According to the 2014 Retirement Confidence Survey conducted by the Employee Benefits Institute, more than half of American workers may never achieve their retirement goals, as they haven’t calculated how much money they’ll need in retirement.
When it comes to planning for your “golden years,” there’s a lot at stake – will you have enough to last you your entire life? Will you be able to survive a health care crisis? Flipping the switch from saving to spending is unnerving and complex, but it can be made simpler by avoiding common missteps.
Here are the Top 3 Retirement Mistakes:
- Not saving early enough. The number of Americans who have student loan debt has risen to more than 40 million, and the average student loan debt in the United States is now around $29,000, according to CNN. These factors make it easy to push off saving for retirement until your late twenties or mid-thirties. In fact, the median Millennial has saved exactly $0 for retirement. Nonetheless, it is crucial to start saving for retirement as early as you can – the earlier you start saving, the more likely you are to meet your retirement goals. Unfortunately, when it comes to saving for retirement, it is difficult to make up lost time, and it will be nearly impossible to catch up if you wait too long. Americans are living longer than ever, making it more important than ever that you start saving early to ensure you don’t outlive your money. Even if you can only contribute 1 percent of your annual salary, anything is better than nothing and it can add up quickly!
- Lack of diversity in your retirement portfolio. It is important to diversify your savings if you want to reduce risk and improve return. Investing in your company’s 401(k) is a great way to start a retirement portfolio, but putting all of your eggs in one basket is a common mistake when preparing to retire. It’s also important to assess your investment strategy at different stages in your life. For example, a younger professional may have the luxury of putting their money into high-risk investments, whereas the closer you get to retirement, it may be best to have a low-risk portfolio. A fixed indexed annuity is one example of a conservative retirement product that offers opportunities for growing your retirement savings with protection from market volatility, and can provide you with a guaranteed lifetime income stream.

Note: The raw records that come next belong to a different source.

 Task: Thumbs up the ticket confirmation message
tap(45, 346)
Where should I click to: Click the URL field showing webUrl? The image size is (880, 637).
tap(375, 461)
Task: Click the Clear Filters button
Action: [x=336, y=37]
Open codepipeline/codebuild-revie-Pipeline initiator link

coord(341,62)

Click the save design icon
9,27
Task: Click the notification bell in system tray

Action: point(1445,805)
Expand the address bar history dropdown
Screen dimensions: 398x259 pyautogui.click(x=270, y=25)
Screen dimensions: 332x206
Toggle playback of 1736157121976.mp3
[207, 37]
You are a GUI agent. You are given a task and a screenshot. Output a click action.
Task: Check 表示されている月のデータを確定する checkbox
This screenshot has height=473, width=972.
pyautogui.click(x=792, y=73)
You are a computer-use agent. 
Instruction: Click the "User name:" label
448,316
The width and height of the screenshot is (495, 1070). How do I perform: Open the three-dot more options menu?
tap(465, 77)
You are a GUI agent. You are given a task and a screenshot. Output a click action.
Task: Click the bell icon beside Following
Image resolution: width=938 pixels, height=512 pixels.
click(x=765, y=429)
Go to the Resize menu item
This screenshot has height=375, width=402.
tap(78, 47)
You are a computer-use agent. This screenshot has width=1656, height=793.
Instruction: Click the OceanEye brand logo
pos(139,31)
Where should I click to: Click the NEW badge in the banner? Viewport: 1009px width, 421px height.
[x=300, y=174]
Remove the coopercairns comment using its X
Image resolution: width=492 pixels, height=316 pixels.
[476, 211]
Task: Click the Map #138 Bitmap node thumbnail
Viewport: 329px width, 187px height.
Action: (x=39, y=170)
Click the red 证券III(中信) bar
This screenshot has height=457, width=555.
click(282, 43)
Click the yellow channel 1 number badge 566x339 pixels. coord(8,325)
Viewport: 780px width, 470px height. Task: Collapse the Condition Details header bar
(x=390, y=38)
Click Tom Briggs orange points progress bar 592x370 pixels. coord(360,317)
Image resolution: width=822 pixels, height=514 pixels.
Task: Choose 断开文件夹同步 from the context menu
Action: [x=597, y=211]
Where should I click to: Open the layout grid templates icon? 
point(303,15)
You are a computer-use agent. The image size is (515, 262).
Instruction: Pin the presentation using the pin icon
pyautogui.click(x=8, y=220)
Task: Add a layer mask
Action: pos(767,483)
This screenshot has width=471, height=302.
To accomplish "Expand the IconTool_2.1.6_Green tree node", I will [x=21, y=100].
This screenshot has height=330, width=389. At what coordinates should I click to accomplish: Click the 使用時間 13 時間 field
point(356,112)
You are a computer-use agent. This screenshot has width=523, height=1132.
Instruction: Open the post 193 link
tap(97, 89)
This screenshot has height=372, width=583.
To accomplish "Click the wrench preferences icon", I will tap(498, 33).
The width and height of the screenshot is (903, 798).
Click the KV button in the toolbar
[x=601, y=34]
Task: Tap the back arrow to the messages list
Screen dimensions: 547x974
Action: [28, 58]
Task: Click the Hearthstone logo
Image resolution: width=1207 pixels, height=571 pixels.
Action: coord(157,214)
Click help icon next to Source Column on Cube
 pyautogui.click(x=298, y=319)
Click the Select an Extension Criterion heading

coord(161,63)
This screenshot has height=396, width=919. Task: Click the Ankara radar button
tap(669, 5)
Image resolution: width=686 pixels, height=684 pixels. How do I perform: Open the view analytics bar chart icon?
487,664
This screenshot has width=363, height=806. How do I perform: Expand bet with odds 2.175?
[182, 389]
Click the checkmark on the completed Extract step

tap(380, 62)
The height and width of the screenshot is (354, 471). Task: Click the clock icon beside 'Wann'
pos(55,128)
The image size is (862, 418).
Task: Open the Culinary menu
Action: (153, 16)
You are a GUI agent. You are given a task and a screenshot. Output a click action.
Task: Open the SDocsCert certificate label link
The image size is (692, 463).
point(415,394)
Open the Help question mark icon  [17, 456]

- Failing to budget properly. Once you have enough money saved up, it’s important to figure out how you want to spend that money. It is essential to realize that the money you have now will no longer be replaced by that regular monthly paycheck, so budgeting is crucial. Remember to take into account that your expenses may increase in retirement. In fact, a recent survey showed that not only does retirement cost more than anticipated, but for 65 percent of retirees surveyed, expenses increased. Expenses that your job may have covered such as healthcare and travel expenses will no longer be covered, and you may have to spend more money on long-term care for yourself or your parents. On top of these necessary investments, retirees often like to cross things off their bucket lists and engage in leisurely activities such as traveling – all of which cost money. Fixed indexed annuities can serve as a solution to budgeting issues, as the product allows you to turn on lifetime income – not only will this help with budgeting monthly expenses, but it can also guarantee that you won’t outlive that income. Using interactive calculators to correctly assess how much your dream retirement may cost and working with a financial planner to project how expenses might rise in the future are other ways to help ensure that you are budgeting properly.